China has found another avenue for increasing its much needed energy supplies—shale gas. China is estimated to have more technically recoverable shale gas resources than any other country in the world.  And, its people are very good at learning from and imitating experts around the world in extracting resources. Here again China is oblivious to environmental issues as it is in its use of coal for over 70 percent of its energy and its mining of rare earth minerals used in making certain renewable technologies and in weapon systems, where China dominates the global market.

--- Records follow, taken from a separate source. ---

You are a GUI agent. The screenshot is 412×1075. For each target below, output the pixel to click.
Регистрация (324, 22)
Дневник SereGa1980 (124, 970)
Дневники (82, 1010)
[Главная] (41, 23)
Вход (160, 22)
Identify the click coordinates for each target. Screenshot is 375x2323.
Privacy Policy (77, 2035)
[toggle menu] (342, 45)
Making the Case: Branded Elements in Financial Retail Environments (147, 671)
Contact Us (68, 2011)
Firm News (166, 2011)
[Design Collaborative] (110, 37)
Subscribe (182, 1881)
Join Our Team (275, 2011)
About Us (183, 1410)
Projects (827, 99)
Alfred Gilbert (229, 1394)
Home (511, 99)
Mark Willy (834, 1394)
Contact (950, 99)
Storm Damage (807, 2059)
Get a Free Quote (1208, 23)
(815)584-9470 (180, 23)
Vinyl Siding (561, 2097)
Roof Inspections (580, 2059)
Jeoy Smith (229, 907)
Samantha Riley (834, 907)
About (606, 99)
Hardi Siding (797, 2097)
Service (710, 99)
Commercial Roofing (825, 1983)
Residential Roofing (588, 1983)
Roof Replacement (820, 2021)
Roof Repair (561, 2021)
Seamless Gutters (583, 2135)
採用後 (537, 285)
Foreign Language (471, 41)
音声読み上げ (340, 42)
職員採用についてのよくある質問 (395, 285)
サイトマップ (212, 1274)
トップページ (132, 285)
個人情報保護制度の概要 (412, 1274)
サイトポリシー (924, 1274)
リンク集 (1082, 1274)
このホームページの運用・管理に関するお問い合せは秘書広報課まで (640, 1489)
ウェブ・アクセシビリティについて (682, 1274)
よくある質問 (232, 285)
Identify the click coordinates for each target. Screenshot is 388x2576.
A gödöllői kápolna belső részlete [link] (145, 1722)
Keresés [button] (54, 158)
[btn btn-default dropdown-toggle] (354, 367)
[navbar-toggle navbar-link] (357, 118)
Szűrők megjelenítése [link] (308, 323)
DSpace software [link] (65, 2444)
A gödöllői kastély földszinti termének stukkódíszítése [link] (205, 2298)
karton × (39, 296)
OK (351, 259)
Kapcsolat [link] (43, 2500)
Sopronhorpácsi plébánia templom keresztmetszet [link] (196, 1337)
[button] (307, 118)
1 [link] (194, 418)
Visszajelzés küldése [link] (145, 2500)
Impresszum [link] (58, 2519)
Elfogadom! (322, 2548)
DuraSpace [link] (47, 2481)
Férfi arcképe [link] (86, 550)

For the United States, the country with the second largest technically recoverable shale gas resources, environmental concerns are at issue with demonstrations in Texas, New York, and Pennsylvania; public forums sponsored by the Environmental Protection Agency; and the threat of more studies to discredit the strides that hydraulic fracturing and horizontal drilling have made to provide reasonably priced natural gas. While the United States has the technical expertise to develop its shale gas resources, it is challenged by those who want the American public to pay high energy prices. China, on the other hand, wants to provide a better standard of living for its people and is developing any resource that will pave the way.